Soit, mais je ne crois pas que l'augmentation annuelle moyenne du reste à charge des assurés améliore l'efficience du système. En 1989, lors de la négociation des conventions médicales, le président de la Confédération des syndicats médicaux français de l'époque nous demandait de « responsabiliser les patients » autrement dit, d'augmenter le ticket modérateur pour réguler par la demande ! Certes, le problème de la demande existe et la prise en charge des soins n'est pas toujours cohérente. Comment prétendre, toutefois, que le système est aujourd'hui régulé de manière responsable ?
Le dérapage budgétaire n'est pas lié au secteur hospitalier. Chacun connaît les mouvements de création des groupements hospitaliers, de rationalisation – qui a provoqué la fermeture des structures les moins performantes, qu'il s'agisse de maternités ou de petits blocs opératoires – et de restructuration des services d'urgences. Tout cela est poli, et vaut aussi pour la médecine de ville. Le président de la Fédération de l'hospitalisation privée dénonçait récemment le projet de loi de Mme Touraine – comme, en son temps, le projet de loi dit « HPST » fut dénoncé par les médecins hospitaliers – en prétendant que l'on sauverait le système en donnant davantage de liberté aux médecins. Il n'y a pourtant pas de liberté sans responsabilité : nous avons fait le choix d'une maîtrise médicalisée de la dépense. De ce point de vue, un amendement pourrait, je l'espère, être déposé pour donner au Gouvernement la base légale lui permettant de sécuriser des conventions de régulation démographique, ou d'en conclure avec les professions qui n'en ont pas encore passé.
Dans ces conditions, nul ne saurait prétendre que l'on peut réguler un système fondé sur le libre choix de l'installation, de la prescription et du médecin par une opération du Saint-Esprit – en l'espèce, un tiers payeur.
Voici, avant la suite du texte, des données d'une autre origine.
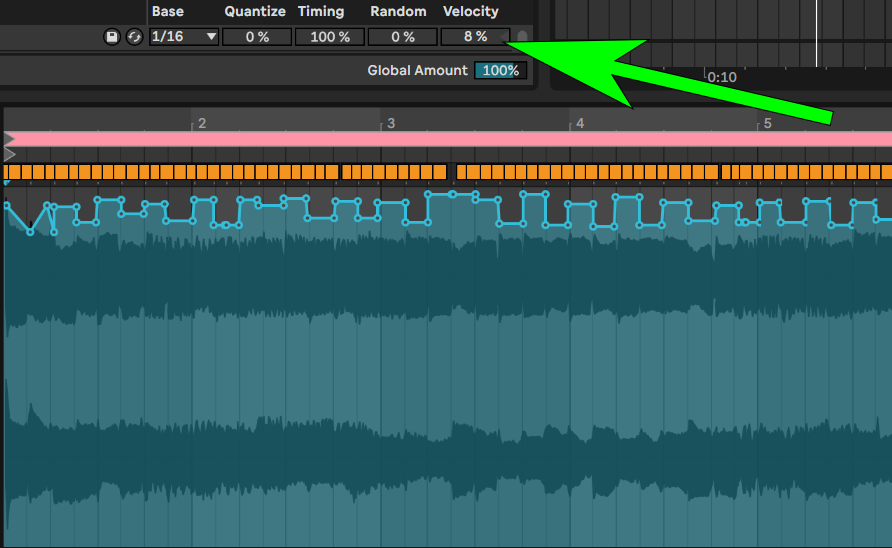Click the Random 0 % amount field

(x=403, y=37)
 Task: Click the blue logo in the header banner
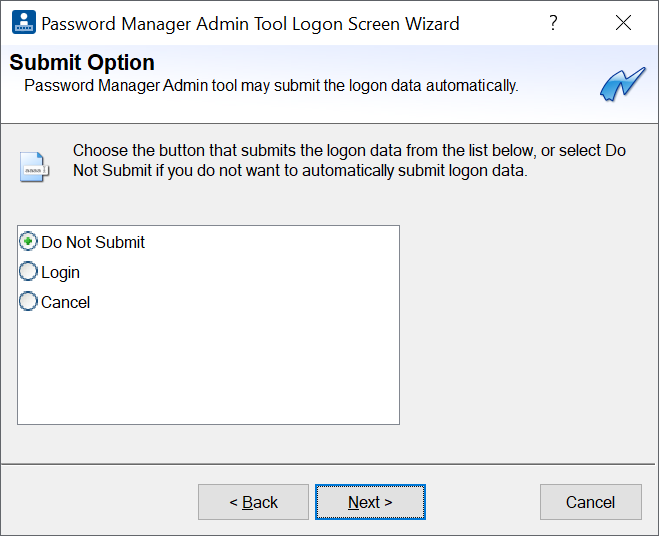(622, 84)
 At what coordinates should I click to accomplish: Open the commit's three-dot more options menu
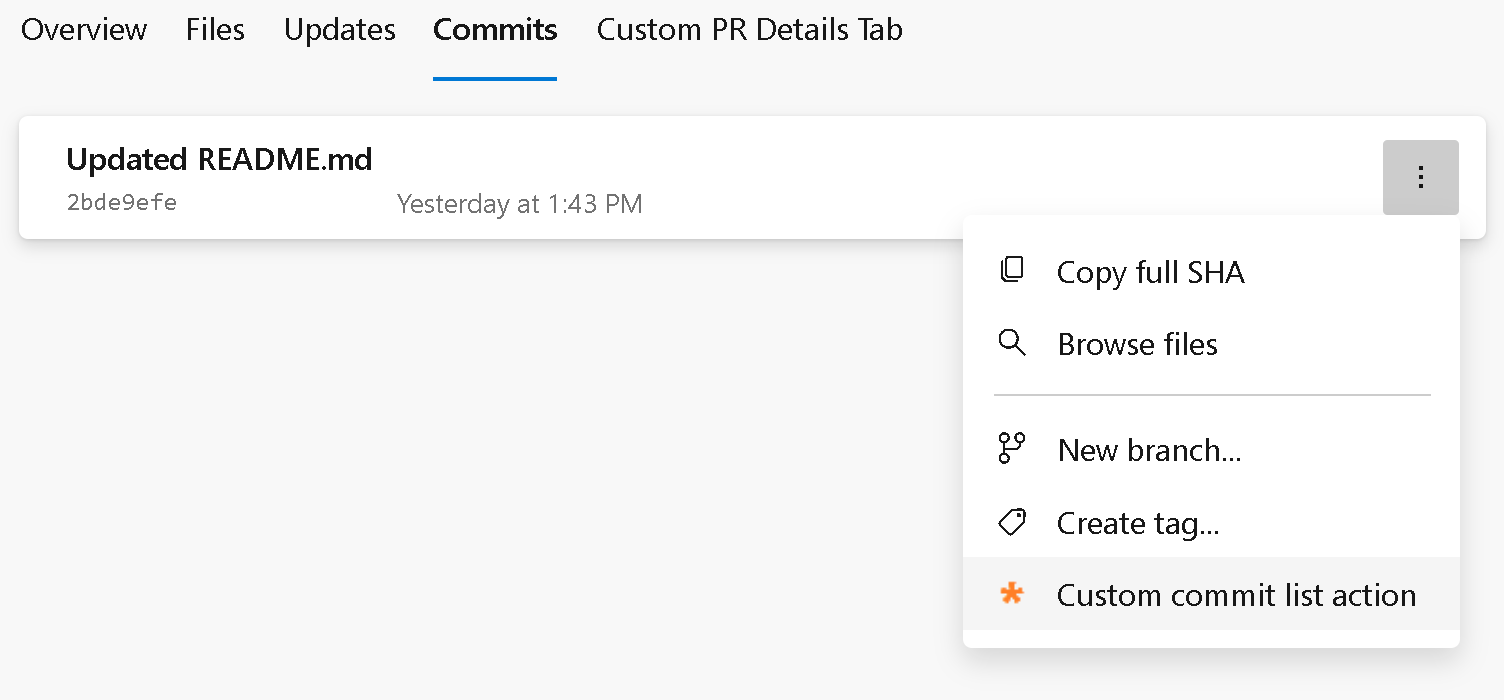pyautogui.click(x=1420, y=177)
La Cour des comptes nous demande s'il sera possible de garantir la maîtrise de la dépense dans un contexte où les territoires ruraux sont sous-médicalisés tandis qu'ailleurs existe une « surdémographie » médicale qui explique la croissance de la dépense. De même, on entend souvent dire que l'on prescrit trop de médicaments, mais l'augmentation de la dépense en médicaments n'est pas tant liée au volume qu'au coût du panier, même si certains pharmaciens jouent le jeu du générique, dont le prix est parfois moitié moindre que celui d'un médicament breveté.
En clair, il faut conclure des contrats de régulation avec les professions de santé. Certes, l'enjeu se politise à l'approche d'élections, comme en ce moment, et ce n'est pas nouveau. S'il advenait néanmoins que l'opposition actuelle redevienne majoritaire en 2017, elle se trouverait dans la situation qui a été la nôtre lorsqu'il a fallu faire évoluer la loi « HPST », et elle s'inscrirait dans la droite ligne de la future « loi Touraine » – dénoncée par les médecins – car elle ne parviendrait pas à stabiliser le système autrement qu'en diminuant le taux moyen de prise en charge, ce qui entraînerait un transfert vers les mutuelles et susciterait une inégalité devant les soins.
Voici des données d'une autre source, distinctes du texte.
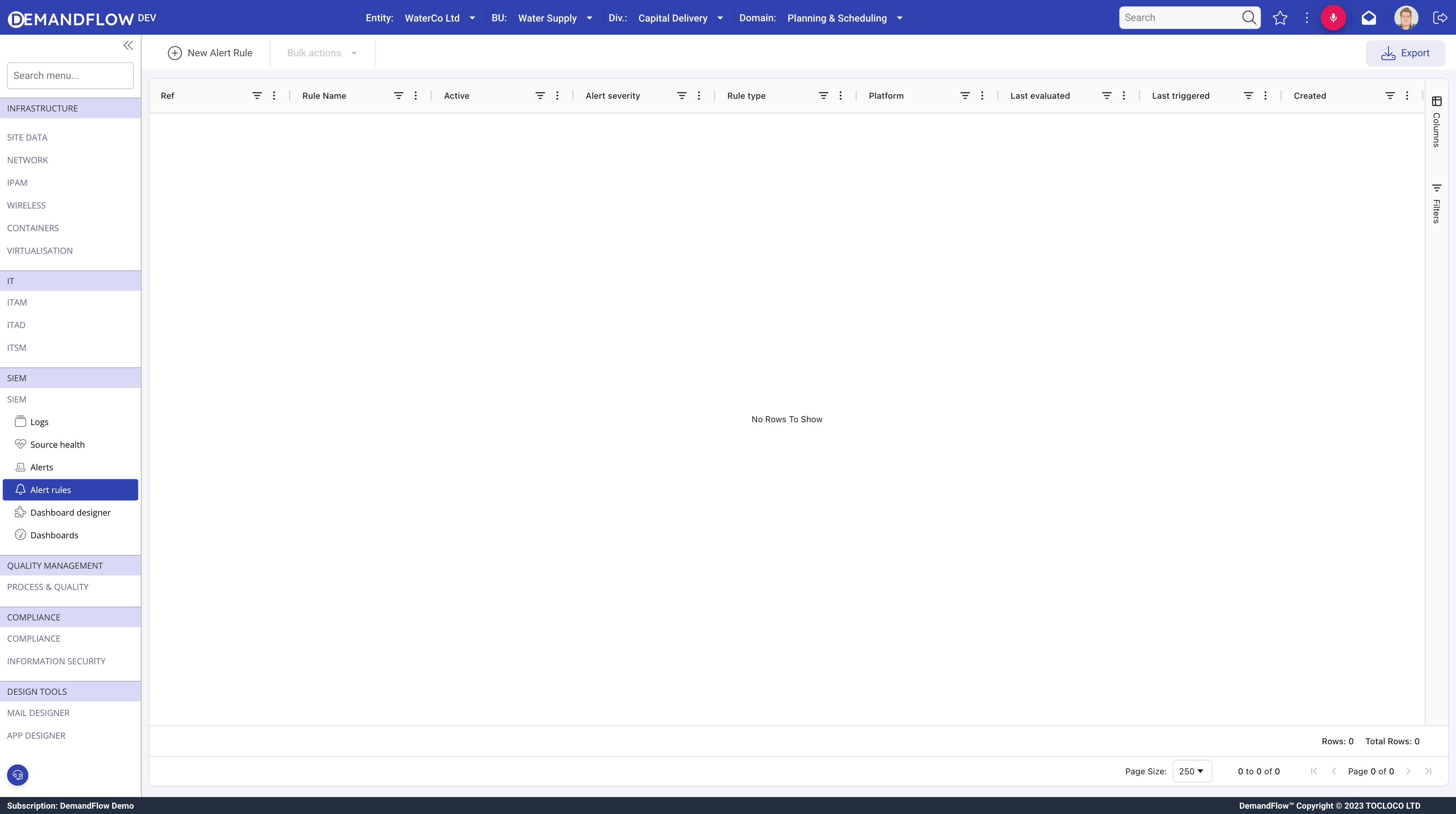This screenshot has width=1456, height=814.
Task: Activate the red microphone icon
Action: 1333,17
Le transfert vers la branche ATMP d'une couverture « accidents du travail » pour les établissements et services d'aide par le travail, madame la rapporteure générale, représente environ 0,1 million d'euros en 2016. Je confirme d'autre part que le transfert à la CADES de la dette gérée par l'ACOSS respecte le plafond, puisque la loi l'impose. Les résultats actuels de la CADES, qui sont bons, permettent de reprendre cette dette – capital et intérêts – par anticipation tout en maintenant la date d'extinction à 2024. Je l'ai dit au président de la CADES : si la trajectoire est respectée, il restera à l'ACOSS une dette de 29 milliards d'euros que nous ne pourrons transférer en l'état actuel des choses à la CADES et qui, si elle devait être transférée en 2019, représenterait 0,24 point de la CRDS.
J'insiste sur un point : pour la première fois, la dette sociale diminue en 2015 – et cette tendance devrait se confirmer en 2016. Autrement dit, l'amortissement réalisé par la CADES est supérieur à la dette produite par les régimes sociaux. Elle perçoit en effet 16 milliards d'euros de recettes annuelles ; le déficit atteindra 10 milliards, mais la CADES pourra en rembourser 13 milliards, soit une réduction nette de 3 milliards de la dette sociale – qui reste néanmoins importante.
Dernier point : je comprends les interrogations exprimées au sujet de l'arrêt de Ruyter et du montant de 250 millions d'euros par an qu'il implique pour notre budget. De deux choses l'une : soit ce montant est remboursé et, dans ce cas, une recette ou une économie supplémentaire doit être réalisée, soit il ne l'est pas. La situation financière inciterait plutôt à conserver ces fonds.